Clincelin: A redesigned lincosamide with enhanced intracellular accumulation and adaptive binding to resistant ribosomes

Lincosamides are an important class of clinically used antibiotics that inhibit translation by binding to the peptidyl transferase center of the ribosome. However, their efficacy is impaired by the widespread acquisition of genes coding for erythromycin resistance methyltransferase (Erm), which confer resistance by dimethylating adenine A2058 in the 23S ribosomal RNA. Here, we report clincelin, a novel chimeric lincosamide that retains conserved lincosamide thiooctose core and integrates structural features from two natural antibiotics—a propylated proline from lincomycin and salicylate from celesticetin—together with additional clinically validated C7 chlorination.

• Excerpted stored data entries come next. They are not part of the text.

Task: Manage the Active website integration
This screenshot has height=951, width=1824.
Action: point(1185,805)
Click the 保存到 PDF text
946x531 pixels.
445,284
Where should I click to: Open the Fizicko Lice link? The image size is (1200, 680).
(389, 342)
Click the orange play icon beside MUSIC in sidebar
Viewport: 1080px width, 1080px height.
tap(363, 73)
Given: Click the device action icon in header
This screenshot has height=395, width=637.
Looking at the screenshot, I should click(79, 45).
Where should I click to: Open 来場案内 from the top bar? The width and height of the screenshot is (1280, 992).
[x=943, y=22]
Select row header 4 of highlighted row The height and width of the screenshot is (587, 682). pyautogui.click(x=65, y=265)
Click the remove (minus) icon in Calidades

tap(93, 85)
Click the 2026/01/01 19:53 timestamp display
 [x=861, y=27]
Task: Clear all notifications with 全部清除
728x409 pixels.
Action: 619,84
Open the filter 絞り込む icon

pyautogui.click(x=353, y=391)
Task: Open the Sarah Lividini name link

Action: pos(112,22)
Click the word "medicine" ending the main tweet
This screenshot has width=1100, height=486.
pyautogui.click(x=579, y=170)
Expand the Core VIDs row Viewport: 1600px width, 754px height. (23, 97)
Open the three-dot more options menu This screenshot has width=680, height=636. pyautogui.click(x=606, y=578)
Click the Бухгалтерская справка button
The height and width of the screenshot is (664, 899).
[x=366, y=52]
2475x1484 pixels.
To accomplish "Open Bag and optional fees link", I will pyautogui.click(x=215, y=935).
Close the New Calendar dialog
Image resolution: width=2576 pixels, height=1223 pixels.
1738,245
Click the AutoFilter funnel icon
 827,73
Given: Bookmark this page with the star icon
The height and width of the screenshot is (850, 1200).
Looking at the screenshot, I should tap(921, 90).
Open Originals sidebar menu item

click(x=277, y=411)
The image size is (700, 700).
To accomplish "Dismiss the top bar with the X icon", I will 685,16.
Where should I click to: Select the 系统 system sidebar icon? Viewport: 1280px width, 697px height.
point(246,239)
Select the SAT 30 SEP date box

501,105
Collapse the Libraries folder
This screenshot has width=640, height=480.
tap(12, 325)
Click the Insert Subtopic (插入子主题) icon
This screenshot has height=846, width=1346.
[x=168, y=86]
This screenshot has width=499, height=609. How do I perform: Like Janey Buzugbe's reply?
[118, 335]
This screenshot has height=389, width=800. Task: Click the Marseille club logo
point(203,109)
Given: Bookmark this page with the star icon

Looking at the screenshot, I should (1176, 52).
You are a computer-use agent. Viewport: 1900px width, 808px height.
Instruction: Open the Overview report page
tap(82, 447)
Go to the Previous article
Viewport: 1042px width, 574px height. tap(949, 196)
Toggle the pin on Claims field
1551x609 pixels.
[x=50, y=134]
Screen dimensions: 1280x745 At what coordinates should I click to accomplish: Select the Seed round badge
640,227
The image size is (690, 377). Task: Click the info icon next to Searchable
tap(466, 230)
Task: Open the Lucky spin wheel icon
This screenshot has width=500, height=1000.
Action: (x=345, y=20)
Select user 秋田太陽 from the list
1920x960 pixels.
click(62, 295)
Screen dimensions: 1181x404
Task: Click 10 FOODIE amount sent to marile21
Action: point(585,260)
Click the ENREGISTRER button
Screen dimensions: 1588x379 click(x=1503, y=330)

Biochemical and cellular analyses revealed that the presence of salicylate and chlorination synergistically enhances intracellular accumulation, giving clincelin greater antibacterial activity than the parent compounds and the clinically used clindamycin. Notably, clincelin partially retains its efficacy against erm -mediated resistant pathogens, which is explained by cryo-electron microscopy showing that the salicylate moiety adopts distinct binding modes on drug-sensitive versus A2058-dimethylated Staphylococcus aureus ribosomes. Altogether, a comprehensive functional understanding of lincosamide structural modifications will enable the development of novel agents designed to overcome existing resistance.